The three headed back to the street in rag-tag procession, checking weapons as subtly as they could. The shooting on the balconies had stopped now and the locals carried on as if nothing had ever happened. Roberts and Sofi followed Whistler’s directions uncomplainingly even though they both had map-overlays from the net. They knew that Whistler sometimes forgot how the other half lived.
They came to the square where Whistler had drugged Leo, where the band had played. There were relatively few people here now – only a few shady characters loitering in doorways, furtively exchanging unseen produce – and for a moment the scene was unrecognisable. But then they saw the pallets that had formed the makeshift stage still grouped roughly together on the filthy street. Several pieces of the stage had been strewn around or carried off for burning but the litter of an obvious party remained – drinks cans, syringes, food wrappers, splashes of blood and vomit.
Whistler wrinkled her nose prettily. ‘What a mess,’ she said disapprovingly. Sofi knew that although her companion had space within her moral code for unsolicited violence, she deplored certain kinds of antisocial behaviour, littering being one of them. ‘People have to live here,’ she explained to Roberts’s puzzled face.
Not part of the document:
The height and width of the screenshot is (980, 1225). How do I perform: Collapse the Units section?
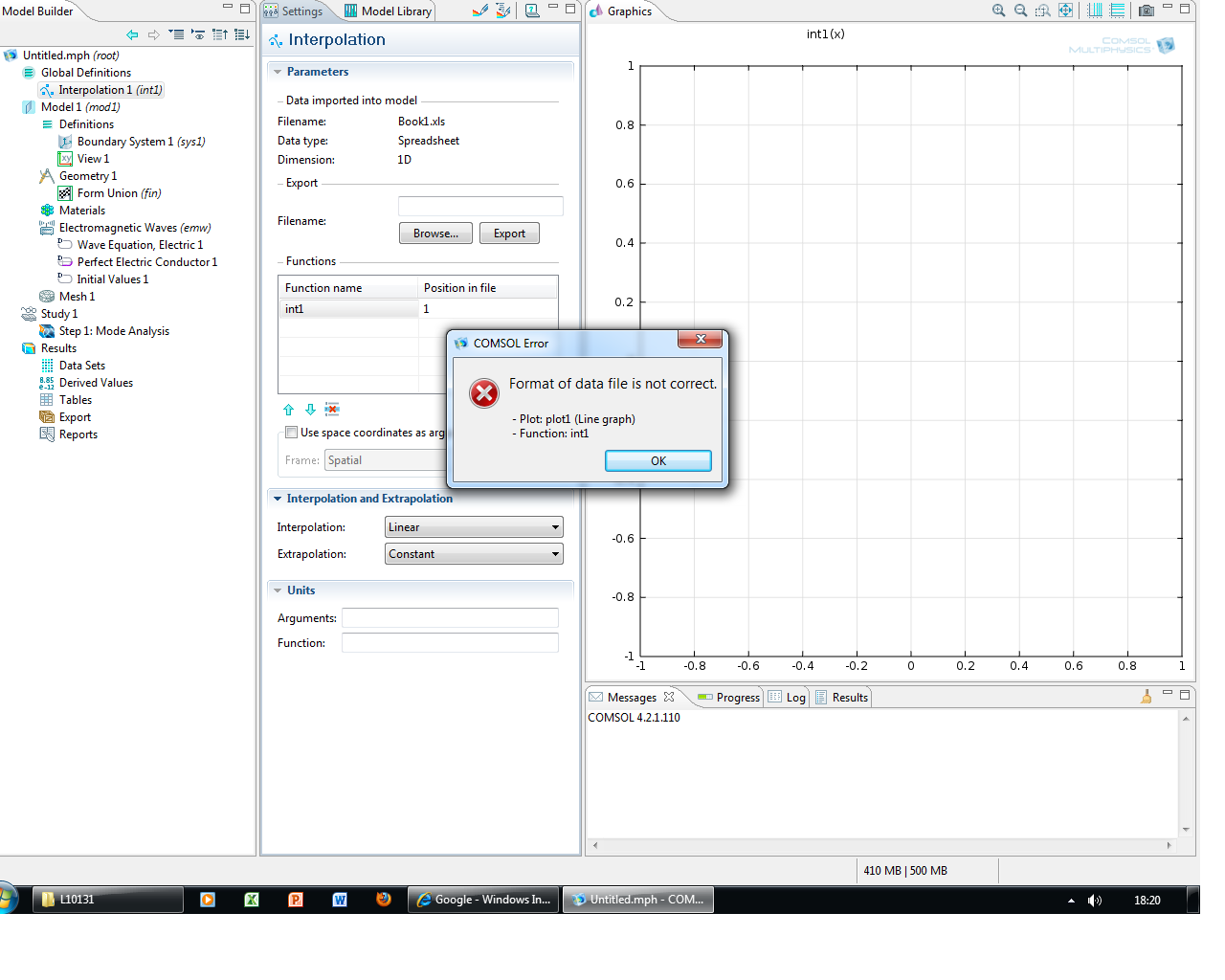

He didn’t answer, said instead, ‘Let’s ask around, then. Carefully. If people think we’re police then we are in trouble.’
‘No offence, man, you look like a lot of things but police isn’t one of them,’ said Sofi seriously. Roberts gave her a dark look and wandered over to the group of people in the doorway.
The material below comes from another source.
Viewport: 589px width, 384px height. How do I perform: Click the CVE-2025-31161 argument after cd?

Whistler headed into the alley where they had actually abducted Leo. It was dark and lined with doorways in various states of disuse. At one point near where Leo had fallen she had to step over a dead rat the size of a housecat. A voice called her from the shadows to her left and Whistler whirled to face the source of the sound, her hand going into her jacket pocket where the smartgun nested. It awoke keenly at her touch.
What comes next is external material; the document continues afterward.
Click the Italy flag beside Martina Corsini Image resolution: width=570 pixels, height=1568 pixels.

There was a tall man, thin and ancient, leaning out of the open top half of a solid metal door. He grinned with a seemingly random collection of teeth, each of which looked as if it had been pried from the head of a different person. His eyes had been modified to be completely black. ‘Hey pretty lady,’ he croaked in a sepulchral voice. ‘You shouldn’t be out here alone, unarmed.’
‘I am neither alone nor unarmed,’ she assured him, coming closer to prove that she was not afraid. She let a corner of the smartgun show out of her pocket briefly and the man’s tarry eyes seemed to twinkle.
He smiled slowly, the lines and folds of his face moving like a landslide. ‘Good,’ he crooned. ‘Good.’ He rested his hands on the sill of the lower door and Whistler saw they were made of fleshless, exposed bone, intricately scrimshawed. ‘That’s a Kalibe-S54 smartgun. Good little toy. Shame you have truncated it.’ He had a faint accent that Whistler couldn’t place.
Whistler smiled, aware that he had only seen a glimpse of the weapon for a moment. ‘Close,’ she admitted, impressed, ‘but it’s actually the T54. So the short barrel doesn’t affect it that much.’ Roberts and Sofi were following her down the alley now, picking their way through a slalom of decaying rubbish heaps. She turned and beckoned to them.